In early 2005 the boys decide they would like to return to their roots and do a House Concert tour and get back to some really intimate gigs for a change of scene and also to help popularise the growing House Concert ‘circuit’. With that in mind, Jp sends out an email informing the fanbase of their intentions. Now, unbeknownst to us, it just so happened that the journalist Nikki Marshall, from the Guardian (a UK national newspaper of repute), had signed up to the Nizlopi mailing list when she caught the boys at one of their legendary Glastonbury gigs a couple of years earlier and this email caught her attention. I’ll let Nikki take up the story from here…take it home Nikki.
‘I first caught Nizlopi in a wee tent at the Glastonbury festival two years ago.
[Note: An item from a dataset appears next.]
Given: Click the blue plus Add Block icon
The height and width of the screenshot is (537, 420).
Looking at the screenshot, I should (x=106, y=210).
There was John Parker, aka Jp, playing double bass and doubling as a human beatbox, and Luke Concannon, a charismatic guitarist leading singalong about earth movers: “I’m Luke, I’m five, my dad’s Bruce Lee / He drives me round in his JCB.” I took home their album, signed up to the mailing list, and have followed their progress ever since.’
And then I got the email.
“Jp here,” it began. “There’s a lot going on for Nizlopi at the mo but we really want to do a short house concerts tour, by this I mean play in people’s living rooms acoustically and charge on the door… If interested either email us or give us a call. This is a great way of having an intimate musical experience in your home.”
It was a gig-goer’s fantasy. I got in touch and Jp explained that the band had hooked up with Healthy Concerts, a Brighton-based network promoting gigs in digs (smoke-free and booze-lite, thus the “healthy”). It was the brainchild of the dress-wearing ad lib artist/guitarist Paul Chi, who would play support.
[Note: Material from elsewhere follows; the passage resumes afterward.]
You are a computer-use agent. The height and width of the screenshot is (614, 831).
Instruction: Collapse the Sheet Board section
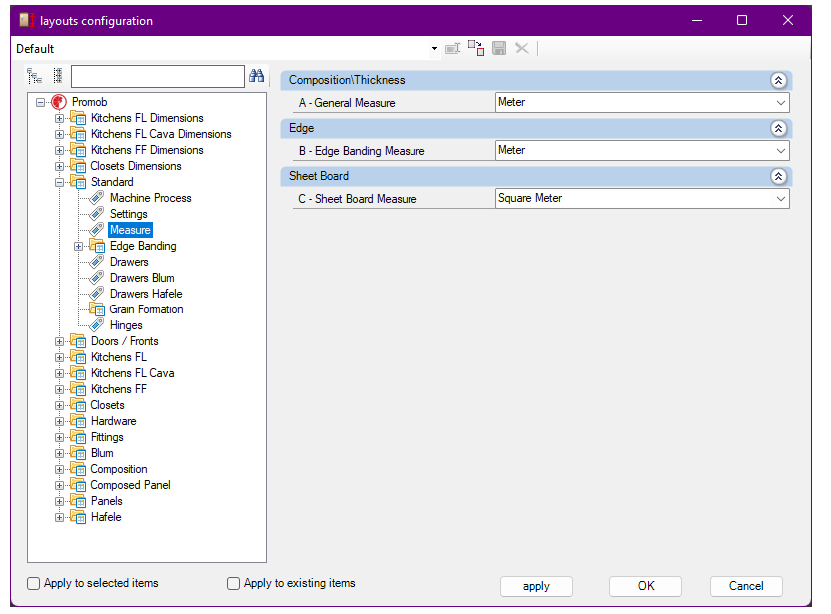[x=777, y=176]
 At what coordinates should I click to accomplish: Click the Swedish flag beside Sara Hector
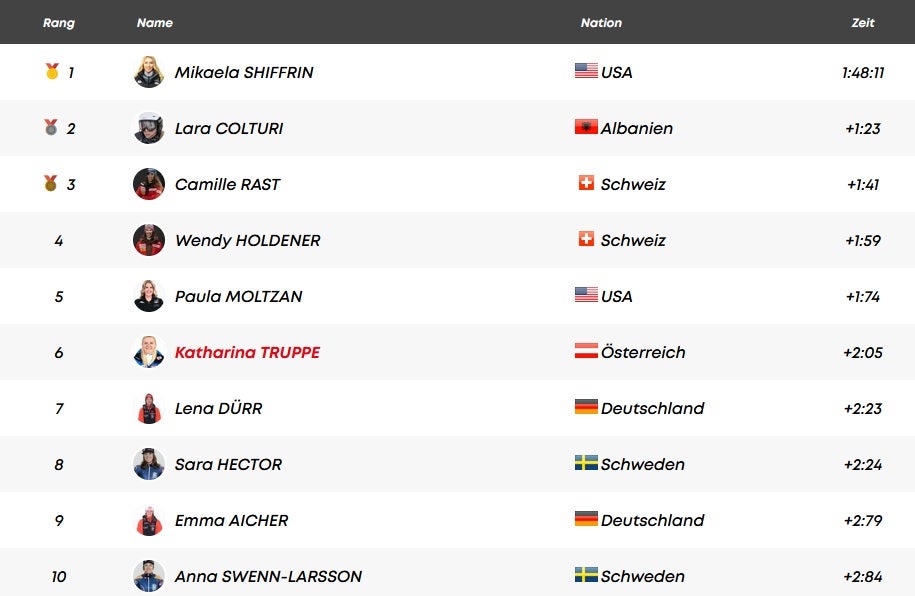(586, 464)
We settled on a date and I guaranteed 25 punters paying £7 a head. The next few weeks were dedicated to DIY and fretting about whether everyone would fit in a room more suited to seating four. Turns out I’m not cut out to be a music promoter: asking friends, family and cheek of cheek, the neighbours to fork out the cover charge was excruciating – but this was a concert tour, not a band booked for a party. Pre-gig nerves? You don’t want to know.
But as concert experiences go, it was peerless. No stage, no distance, no crappy sound system, though still a queue for the loo. When the bedroom is both dressing room and cloakroom, everyone is backstage. And rock god posturing goes out the window when at any moment you might be upstaged by Nelson the Labrador (he liked the tunes but wasn’t so keen on the applause). Not that there was any danger of such antics: the band were mainlining the connection with the crowd. They played their hearts out, then stayed on for the after-party. And me? I danced as though I was in my own living room.